Search the listing below for the string "Expand", then copy every line it appears in.

*** INPUT RECORDS Section Begins ***

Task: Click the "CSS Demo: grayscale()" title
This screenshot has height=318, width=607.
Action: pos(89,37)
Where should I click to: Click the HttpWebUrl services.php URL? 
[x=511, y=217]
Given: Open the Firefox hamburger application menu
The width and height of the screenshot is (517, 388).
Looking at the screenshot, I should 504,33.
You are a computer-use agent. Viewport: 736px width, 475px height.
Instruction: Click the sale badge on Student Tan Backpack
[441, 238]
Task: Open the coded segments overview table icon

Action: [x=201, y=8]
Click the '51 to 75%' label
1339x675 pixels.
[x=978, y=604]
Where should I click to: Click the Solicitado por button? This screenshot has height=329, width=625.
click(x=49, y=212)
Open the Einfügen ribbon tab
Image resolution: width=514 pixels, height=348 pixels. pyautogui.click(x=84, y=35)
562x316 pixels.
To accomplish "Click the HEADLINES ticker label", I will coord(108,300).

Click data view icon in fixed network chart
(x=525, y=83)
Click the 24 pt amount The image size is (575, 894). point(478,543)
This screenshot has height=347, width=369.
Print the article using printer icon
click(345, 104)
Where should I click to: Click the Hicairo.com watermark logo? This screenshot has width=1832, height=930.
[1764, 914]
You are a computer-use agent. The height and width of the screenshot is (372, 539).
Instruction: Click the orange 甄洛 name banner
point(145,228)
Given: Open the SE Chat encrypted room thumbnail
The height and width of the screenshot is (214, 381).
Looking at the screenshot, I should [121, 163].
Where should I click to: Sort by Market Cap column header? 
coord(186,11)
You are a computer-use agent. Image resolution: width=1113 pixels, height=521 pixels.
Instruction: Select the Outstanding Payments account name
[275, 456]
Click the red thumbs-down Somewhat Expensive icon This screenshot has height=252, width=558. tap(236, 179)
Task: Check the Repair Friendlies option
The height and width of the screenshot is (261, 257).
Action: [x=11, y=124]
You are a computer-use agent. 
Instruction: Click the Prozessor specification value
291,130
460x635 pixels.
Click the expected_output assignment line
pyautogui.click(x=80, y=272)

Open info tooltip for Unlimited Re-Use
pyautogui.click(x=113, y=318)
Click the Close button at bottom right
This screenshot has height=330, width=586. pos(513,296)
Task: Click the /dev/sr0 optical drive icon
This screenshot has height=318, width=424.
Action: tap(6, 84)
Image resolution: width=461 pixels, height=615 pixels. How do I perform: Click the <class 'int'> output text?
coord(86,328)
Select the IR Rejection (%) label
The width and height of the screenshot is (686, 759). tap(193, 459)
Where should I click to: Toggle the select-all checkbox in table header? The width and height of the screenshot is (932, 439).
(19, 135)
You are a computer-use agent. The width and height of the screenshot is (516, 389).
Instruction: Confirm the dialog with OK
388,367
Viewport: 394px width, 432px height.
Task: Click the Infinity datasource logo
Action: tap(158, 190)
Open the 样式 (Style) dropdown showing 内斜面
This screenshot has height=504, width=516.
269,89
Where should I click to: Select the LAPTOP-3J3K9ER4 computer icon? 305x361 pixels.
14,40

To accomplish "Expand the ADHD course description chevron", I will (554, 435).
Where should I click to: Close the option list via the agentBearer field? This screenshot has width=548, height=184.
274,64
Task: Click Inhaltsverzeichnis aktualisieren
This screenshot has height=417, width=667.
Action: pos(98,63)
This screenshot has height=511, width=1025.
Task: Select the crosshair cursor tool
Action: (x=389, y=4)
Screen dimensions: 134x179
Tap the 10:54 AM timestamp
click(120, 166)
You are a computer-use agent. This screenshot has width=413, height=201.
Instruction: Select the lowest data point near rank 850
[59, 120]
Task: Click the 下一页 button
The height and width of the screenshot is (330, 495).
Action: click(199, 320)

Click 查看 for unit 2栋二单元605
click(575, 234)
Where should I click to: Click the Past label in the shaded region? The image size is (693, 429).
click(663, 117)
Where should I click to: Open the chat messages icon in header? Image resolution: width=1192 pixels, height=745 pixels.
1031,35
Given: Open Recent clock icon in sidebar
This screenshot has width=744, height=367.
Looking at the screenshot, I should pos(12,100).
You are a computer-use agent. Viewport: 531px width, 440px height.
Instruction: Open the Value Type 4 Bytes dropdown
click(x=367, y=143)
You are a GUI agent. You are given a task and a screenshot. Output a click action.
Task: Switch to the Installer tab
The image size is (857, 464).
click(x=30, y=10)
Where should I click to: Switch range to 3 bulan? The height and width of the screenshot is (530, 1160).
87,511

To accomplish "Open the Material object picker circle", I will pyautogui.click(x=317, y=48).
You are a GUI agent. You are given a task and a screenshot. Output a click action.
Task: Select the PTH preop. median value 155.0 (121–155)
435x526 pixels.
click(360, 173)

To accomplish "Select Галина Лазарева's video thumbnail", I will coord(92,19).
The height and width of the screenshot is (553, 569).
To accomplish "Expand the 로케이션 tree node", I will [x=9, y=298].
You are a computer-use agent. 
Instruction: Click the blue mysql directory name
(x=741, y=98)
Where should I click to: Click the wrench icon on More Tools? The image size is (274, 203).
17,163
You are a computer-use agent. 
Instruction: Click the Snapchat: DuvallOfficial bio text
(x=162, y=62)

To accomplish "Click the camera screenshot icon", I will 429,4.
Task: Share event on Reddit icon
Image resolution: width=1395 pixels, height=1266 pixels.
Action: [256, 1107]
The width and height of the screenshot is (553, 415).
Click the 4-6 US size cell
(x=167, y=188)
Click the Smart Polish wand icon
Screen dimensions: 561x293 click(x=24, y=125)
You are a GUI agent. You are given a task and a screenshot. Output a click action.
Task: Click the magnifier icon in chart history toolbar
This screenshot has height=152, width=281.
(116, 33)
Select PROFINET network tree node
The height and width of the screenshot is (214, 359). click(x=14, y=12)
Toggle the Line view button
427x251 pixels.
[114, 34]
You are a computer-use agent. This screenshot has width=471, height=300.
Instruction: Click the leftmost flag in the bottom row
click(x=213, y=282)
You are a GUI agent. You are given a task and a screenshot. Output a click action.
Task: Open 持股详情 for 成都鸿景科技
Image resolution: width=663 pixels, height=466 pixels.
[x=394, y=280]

*** INPUT RECORDS Section Ends ***

ANSWER SECTION:
To accomplish "Expand the ADHD course description chevron", I will (554, 435).
To accomplish "Expand the 로케이션 tree node", I will [x=9, y=298].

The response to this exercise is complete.